Of ‘Profound’ Importance in Proper Social Functioning, UVA Discovers
• Researchers determine that the immune system affects – and even controls – social behavior.
• Blocking a single type of immune molecule made mouse brains go hyperactive and caused abnormal behavior; restoring it fixed both.
• Discovery could have enormous implications for neurological conditions such as autism and schizophrenia.
• “It’s crazy, but maybe we are just multicellular battlefields for two ancient forces: pathogens and the immune system. Part of our personality may actually be dictated by the immune system.”
In a startling discovery that raises fundamental questions about human behavior, researchers at the University of Virginia School of Medicine have determined that the immune system directly affects – and even controls – creatures’ social behavior, such as their desire to interact with others. So could immune system problems contribute to an inability to have normal social interactions? The answer appears to be yes, and that finding could have great implications for neurological diseases such as autism-spectrum disorders and schizophrenia.

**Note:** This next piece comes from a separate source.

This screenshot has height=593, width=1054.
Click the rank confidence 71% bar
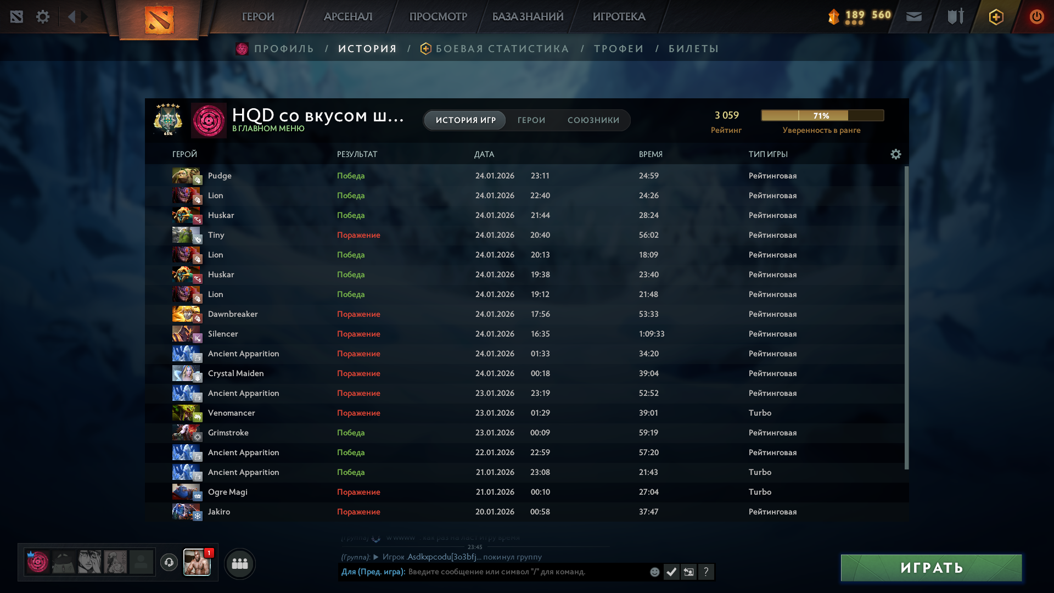coord(822,115)
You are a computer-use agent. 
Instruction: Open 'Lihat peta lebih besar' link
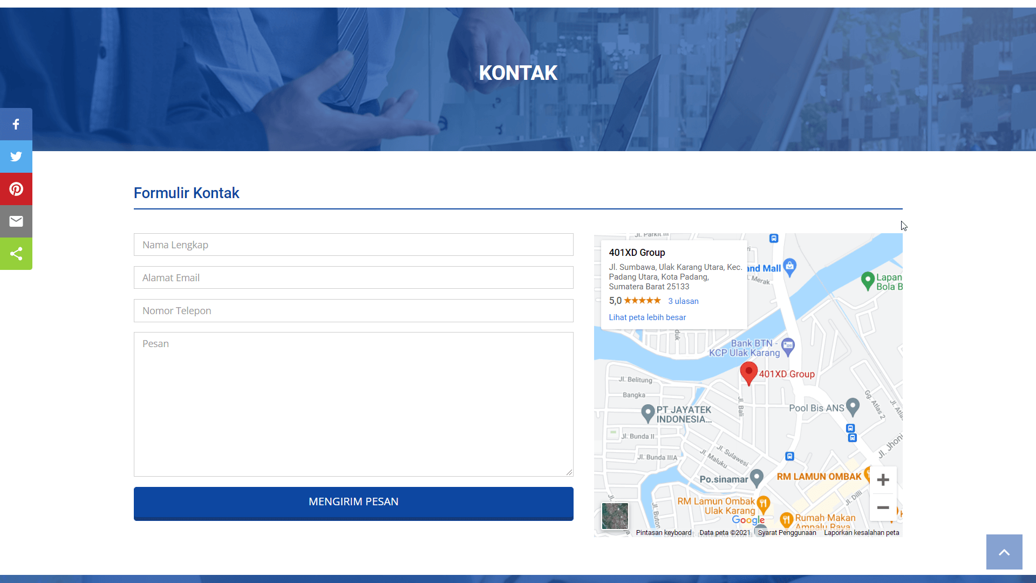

“The brain and the adaptive immune system were thought to be isolated from each other, and any immune activity in the brain was perceived as sign of a pathology. And now, not only are we showing that they are closely interacting, but some of our behavior traits might have evolved because of our immune response to pathogens,” explained Jonathan Kipnis, PhD, chairman of UVA’s Department of Neuroscience. “It’s crazy, but maybe we are just multicellular battlefields for two ancient forces: pathogens and the immune system. Part of our personality may actually be dictated by the immune system.”